§ Task statement: Please copy the records word for word. Begin at the first line and stop after the line that contains "pyautogui.click(x=363, y=665)", including it.

(Interface element records)
____
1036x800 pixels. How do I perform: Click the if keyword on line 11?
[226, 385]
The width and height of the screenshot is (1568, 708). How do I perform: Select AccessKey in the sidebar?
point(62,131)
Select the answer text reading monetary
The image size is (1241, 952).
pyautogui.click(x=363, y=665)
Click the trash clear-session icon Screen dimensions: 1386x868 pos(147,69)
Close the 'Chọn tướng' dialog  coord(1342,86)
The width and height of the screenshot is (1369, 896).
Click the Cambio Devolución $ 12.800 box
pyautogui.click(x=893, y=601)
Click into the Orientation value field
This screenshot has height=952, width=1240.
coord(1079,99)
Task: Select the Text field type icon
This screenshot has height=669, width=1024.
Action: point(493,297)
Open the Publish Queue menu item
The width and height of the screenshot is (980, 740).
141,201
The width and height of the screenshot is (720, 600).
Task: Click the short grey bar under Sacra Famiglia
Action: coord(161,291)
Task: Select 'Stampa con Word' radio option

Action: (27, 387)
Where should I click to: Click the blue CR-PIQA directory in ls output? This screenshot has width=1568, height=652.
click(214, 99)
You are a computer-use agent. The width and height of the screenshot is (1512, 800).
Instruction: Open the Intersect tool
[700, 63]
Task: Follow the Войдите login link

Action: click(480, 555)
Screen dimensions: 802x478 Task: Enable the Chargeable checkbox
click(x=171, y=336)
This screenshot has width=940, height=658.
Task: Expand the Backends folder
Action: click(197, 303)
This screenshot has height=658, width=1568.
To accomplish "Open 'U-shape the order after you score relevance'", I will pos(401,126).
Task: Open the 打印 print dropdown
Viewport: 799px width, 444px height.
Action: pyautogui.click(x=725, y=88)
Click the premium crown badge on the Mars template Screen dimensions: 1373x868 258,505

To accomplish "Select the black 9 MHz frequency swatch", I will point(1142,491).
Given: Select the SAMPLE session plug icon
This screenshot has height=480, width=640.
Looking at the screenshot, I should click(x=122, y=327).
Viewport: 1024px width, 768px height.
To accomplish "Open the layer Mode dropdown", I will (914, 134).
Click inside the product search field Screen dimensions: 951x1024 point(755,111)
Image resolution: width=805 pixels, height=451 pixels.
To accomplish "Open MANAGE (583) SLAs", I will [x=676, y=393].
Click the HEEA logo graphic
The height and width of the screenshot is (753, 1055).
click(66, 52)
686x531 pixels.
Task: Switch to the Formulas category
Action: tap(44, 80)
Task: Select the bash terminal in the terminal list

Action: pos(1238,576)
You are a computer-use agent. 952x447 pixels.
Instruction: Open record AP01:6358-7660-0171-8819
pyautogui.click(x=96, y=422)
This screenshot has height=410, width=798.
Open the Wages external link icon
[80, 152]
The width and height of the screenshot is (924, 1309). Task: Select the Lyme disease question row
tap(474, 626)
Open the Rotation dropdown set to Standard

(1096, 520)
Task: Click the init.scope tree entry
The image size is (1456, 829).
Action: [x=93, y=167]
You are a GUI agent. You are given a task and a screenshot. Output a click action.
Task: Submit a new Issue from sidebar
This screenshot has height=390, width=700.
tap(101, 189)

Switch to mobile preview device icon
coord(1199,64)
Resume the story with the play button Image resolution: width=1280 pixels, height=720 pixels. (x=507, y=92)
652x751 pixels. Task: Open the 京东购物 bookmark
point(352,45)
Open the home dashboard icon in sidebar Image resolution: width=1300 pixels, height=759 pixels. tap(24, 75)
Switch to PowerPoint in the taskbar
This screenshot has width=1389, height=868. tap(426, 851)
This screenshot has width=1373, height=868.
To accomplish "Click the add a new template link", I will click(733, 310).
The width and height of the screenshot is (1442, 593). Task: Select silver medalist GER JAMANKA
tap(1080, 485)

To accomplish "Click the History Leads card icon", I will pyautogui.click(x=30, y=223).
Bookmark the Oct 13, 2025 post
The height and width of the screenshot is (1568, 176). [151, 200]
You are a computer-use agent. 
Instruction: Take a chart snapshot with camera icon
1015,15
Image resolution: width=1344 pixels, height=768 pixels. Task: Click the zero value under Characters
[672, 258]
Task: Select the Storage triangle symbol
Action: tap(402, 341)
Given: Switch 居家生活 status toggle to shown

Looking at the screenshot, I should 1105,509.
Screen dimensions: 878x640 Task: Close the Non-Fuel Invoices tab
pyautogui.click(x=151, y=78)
____
§ Final answer:
1036x800 pixels. How do I perform: Click the if keyword on line 11?
[226, 385]
The width and height of the screenshot is (1568, 708). How do I perform: Select AccessKey in the sidebar?
point(62,131)
Select the answer text reading monetary
The image size is (1241, 952).
pyautogui.click(x=363, y=665)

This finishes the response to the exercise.